/tp-challenge

Primary LanguageTypeScript

Coding Challenge

This repository is the solution to the Coding Challenge by TrustPilot.

The solution is a simple console application in Typescript.

How to run

To run this project, make sure you have the following prerequisites:

  • You have Node.js installed.
  • You have npm installed.

Now, next thing you should do is to install the dependencies:

npm install

After which you can run the application:

npm start

Results:

First result:

If you run the project as is, you'll be using the default configs.

And the default configs look for anagrams with 3 words in them. They also only use words that have 3 characters or more, thus eliminating words that are too short.

That config will give you the following result in about 30 seconds:

- printout stout yawls

Which is the easiest hash to crack for the following reasons:

  • The number of possible words in the anagram is: 1589. That's 98% less than the number of words in the list.
  • The number of words in the anagrams was limited to 3 words, so the number of possible combinations I got was much smaller: 4524.

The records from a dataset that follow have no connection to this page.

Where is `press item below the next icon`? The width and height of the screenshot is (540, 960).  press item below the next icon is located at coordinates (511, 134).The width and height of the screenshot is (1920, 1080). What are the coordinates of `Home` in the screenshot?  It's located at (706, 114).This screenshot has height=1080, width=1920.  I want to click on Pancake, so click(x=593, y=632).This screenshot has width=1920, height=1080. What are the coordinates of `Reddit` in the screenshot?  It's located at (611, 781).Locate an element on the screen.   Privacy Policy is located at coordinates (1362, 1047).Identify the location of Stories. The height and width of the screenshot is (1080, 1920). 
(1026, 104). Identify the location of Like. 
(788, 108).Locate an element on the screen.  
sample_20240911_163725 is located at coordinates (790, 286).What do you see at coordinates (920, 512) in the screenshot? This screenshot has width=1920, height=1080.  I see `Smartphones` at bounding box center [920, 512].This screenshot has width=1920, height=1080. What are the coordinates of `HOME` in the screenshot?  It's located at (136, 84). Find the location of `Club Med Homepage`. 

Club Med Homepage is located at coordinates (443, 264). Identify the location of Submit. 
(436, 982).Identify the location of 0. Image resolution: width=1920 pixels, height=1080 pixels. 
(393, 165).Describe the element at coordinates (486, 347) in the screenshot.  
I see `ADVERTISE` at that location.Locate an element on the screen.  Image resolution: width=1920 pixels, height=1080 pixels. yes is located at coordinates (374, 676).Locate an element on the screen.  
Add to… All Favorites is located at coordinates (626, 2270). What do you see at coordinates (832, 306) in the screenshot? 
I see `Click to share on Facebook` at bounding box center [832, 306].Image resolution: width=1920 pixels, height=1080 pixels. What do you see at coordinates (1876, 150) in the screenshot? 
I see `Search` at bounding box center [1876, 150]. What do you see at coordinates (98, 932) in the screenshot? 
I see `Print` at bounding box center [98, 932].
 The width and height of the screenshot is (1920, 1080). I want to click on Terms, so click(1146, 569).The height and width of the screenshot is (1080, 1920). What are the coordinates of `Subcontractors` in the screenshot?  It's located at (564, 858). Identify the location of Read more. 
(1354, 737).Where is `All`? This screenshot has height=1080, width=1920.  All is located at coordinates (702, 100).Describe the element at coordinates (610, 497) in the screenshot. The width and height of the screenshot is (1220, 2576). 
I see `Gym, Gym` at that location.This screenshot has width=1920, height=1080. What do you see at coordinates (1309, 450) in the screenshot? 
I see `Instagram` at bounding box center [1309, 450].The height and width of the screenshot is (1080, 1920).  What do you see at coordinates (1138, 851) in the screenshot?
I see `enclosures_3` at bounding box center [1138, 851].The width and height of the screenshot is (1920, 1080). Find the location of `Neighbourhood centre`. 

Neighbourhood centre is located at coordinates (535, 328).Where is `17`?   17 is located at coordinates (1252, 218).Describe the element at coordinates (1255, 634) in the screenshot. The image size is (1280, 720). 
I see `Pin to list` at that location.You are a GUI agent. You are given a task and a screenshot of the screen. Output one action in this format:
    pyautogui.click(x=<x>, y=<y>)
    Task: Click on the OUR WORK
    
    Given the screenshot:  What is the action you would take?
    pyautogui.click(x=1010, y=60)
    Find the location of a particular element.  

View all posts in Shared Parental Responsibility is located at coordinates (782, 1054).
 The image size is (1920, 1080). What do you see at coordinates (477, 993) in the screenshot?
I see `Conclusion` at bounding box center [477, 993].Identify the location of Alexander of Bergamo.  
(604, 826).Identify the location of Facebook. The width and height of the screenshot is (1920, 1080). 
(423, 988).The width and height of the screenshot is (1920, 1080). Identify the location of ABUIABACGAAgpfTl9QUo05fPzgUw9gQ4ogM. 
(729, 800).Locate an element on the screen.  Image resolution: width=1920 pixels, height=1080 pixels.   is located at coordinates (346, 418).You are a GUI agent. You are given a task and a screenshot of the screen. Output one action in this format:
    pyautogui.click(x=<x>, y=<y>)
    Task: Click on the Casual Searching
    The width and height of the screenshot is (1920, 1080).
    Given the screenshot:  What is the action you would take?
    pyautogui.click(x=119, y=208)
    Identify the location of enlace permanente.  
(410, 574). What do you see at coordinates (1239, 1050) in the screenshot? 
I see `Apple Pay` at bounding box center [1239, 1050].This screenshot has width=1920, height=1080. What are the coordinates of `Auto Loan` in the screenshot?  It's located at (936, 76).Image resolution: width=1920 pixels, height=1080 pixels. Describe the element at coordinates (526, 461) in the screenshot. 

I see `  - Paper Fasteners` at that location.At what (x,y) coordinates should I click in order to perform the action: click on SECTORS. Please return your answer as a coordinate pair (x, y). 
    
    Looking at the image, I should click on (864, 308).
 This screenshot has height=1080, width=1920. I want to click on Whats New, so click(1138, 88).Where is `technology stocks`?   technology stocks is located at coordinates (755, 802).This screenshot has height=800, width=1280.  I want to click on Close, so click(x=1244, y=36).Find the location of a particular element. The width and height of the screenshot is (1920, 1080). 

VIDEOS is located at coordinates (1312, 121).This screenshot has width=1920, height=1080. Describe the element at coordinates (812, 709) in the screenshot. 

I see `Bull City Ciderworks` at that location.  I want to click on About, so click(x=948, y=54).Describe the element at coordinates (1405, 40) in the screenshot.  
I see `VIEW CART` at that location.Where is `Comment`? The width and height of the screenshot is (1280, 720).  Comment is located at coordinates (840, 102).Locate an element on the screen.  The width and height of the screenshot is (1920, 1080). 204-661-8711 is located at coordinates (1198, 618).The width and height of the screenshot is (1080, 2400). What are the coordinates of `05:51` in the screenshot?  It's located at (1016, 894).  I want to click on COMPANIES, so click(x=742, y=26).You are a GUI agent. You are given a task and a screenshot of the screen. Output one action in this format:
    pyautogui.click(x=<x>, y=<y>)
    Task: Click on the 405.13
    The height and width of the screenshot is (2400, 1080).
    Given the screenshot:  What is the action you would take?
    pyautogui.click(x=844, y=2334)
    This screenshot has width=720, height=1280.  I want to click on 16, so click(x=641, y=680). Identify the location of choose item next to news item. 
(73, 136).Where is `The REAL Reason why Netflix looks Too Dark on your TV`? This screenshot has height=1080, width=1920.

To get the other two results, you're going to have to change the configs.

Second result:

Looking for anagrams with 3 words in them and using words that have 2 characters or more, produces the following result in about 50 seconds:

- printout stout yawls 
- ty outlaws printouts

Third result:

To get the final and hardest result, we need to look for anagrams with 4 words in them and using words that have 2 characters or more. The search produces the following result in about 50 minutes:

- wu lisp not statutory


P.S:

  • To change the configs, use the src/config.ts file.
  • The computer I'm using has an Intel Core i5 processor, so the results could be faster on a faster computer.

Explination:

The code produces the results above thanks to a few steps:

  • First, I load the list of words from the given file.
  • Then, I filter the list of words to only include words that satisfy the conditions below. That's because it's nearly impossible to generate phrases with 2 to 4 words using combinations of words from a list of nearly a 100000 words.
    • The number of characters in the word is greater than or equal to a minimum length.
    • The word is not a duplicate of a word that is already in the list.
    • The characters of the word are all included in a given set of characters in the hint phrase.
  • The previous step slims down the possible words by around 98%. It's much easier to generate combinations of such a smaller list. But it's still hard if we go about it the simple way of using nested loops. The complexity will be around O(n^3) where n is the number of words in the list. So, we need to use a faster way to generate combinations. Using a prefix tree ( a Trie ) is one way to do it. It can store words with the same prefix as if they are one word, which largely reduces the number of words we need to check.
  • By using a trie, and checking the tree recursively, we can generate all possible combinations of words in a much faster way.
  • Once we get a list of anagrams, all that's left to do is check their hashes and see if they match.

Possible improvements:

  • When filtering the list of words, we made sure they don't have more occurances of the same character they do in the anagram. We could possibly do the same thing when generating the anagrams. We could check if the generated anagram has letters that occur more frequently than they do in the hint phrase.